Even if Trump tries to sweep the Flynn affair aside with his now-cliché proclamation that everything he dislikes is “fake news,” enough evidence already exists to demonstrate that this scandal could consume the administration for months to come. Little doubt, Trump’s words at his press conference about Flynn’s Russia contacts—“I would have directed him to do it if I thought he wasn’t doing it’’—will likely join the ranks of ill-advised presidential scandal comments along the lines of “I did not have sexual relations with that woman Lewinsky,’’ and “I am not a crook.”

This week in @realDonaldTrump

The president’s Twitter feed had a clear theme this week: Attack the media. He used the word “fake” to describe some aspect of the news seven times over the last seven days. He defended his press conference by citing Rush Limbaugh and dismissing the “fake media,” called the media the “enemy of the American People,” and accused them of lying (“the White House is running VERY WELL”).

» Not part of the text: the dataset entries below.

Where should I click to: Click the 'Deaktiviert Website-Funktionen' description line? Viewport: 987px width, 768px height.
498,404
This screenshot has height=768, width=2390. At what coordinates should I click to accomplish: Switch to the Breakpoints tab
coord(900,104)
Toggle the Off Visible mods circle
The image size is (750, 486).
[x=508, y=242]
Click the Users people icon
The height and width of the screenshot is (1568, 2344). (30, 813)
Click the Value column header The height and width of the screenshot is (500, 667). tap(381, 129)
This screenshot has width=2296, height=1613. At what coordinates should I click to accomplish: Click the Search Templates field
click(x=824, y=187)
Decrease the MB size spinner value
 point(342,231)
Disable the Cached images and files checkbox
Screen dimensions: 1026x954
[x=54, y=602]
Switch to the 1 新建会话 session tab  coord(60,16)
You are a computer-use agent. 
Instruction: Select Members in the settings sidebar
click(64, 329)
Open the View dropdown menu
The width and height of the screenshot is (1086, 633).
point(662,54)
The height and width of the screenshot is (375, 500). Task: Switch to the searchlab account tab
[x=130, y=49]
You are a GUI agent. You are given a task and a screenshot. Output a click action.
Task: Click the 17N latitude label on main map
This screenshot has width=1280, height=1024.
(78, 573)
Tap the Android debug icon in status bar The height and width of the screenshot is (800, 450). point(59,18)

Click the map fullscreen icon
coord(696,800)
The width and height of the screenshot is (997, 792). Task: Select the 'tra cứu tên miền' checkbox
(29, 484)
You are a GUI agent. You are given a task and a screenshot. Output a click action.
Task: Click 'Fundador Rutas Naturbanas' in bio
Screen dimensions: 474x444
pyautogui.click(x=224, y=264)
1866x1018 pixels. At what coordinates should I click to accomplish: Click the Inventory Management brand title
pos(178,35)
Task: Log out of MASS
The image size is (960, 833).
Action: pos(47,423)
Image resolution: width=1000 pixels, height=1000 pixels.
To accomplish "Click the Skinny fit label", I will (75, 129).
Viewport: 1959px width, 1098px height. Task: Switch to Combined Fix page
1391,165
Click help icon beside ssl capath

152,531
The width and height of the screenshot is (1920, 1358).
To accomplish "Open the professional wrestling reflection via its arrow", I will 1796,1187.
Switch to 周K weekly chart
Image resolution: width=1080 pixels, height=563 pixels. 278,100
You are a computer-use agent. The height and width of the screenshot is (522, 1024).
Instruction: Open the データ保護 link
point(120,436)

The media is failing, the president warned, but they’re “far more effective than discredited Democrats” who “made up a story—Russia” to explain “why they lost the election, and so badly.” He also blamed “liberal activists” for planning protests against Republican lawmakers.

Last take

Trump raised eyebrows last week when he referred to “what’s happening last night in Sweden” to justify his Muslim ban. The phrase launched a thousand memes, the Scandinavian country’s official Twitter account moved to correct the record, a former prime minister asked what Trump had been smoking, and Chelsea Clinton wondered if the Swedes had apprehended the perpetrators of the (nonexistent) Bowling Green Massacre.

Trump later said he was inspired by a Fox News segment on refugees in Sweden. Later, he doubled down, writing that “The FAKE NEWS media is trying to say that large scale immigration in Sweden is working out just beautifully. NOT!” Conservative media was quick to cite a subsequent riot in a predominantly immigrant neighborhood in a suburb of Stockholm as proving Trump right.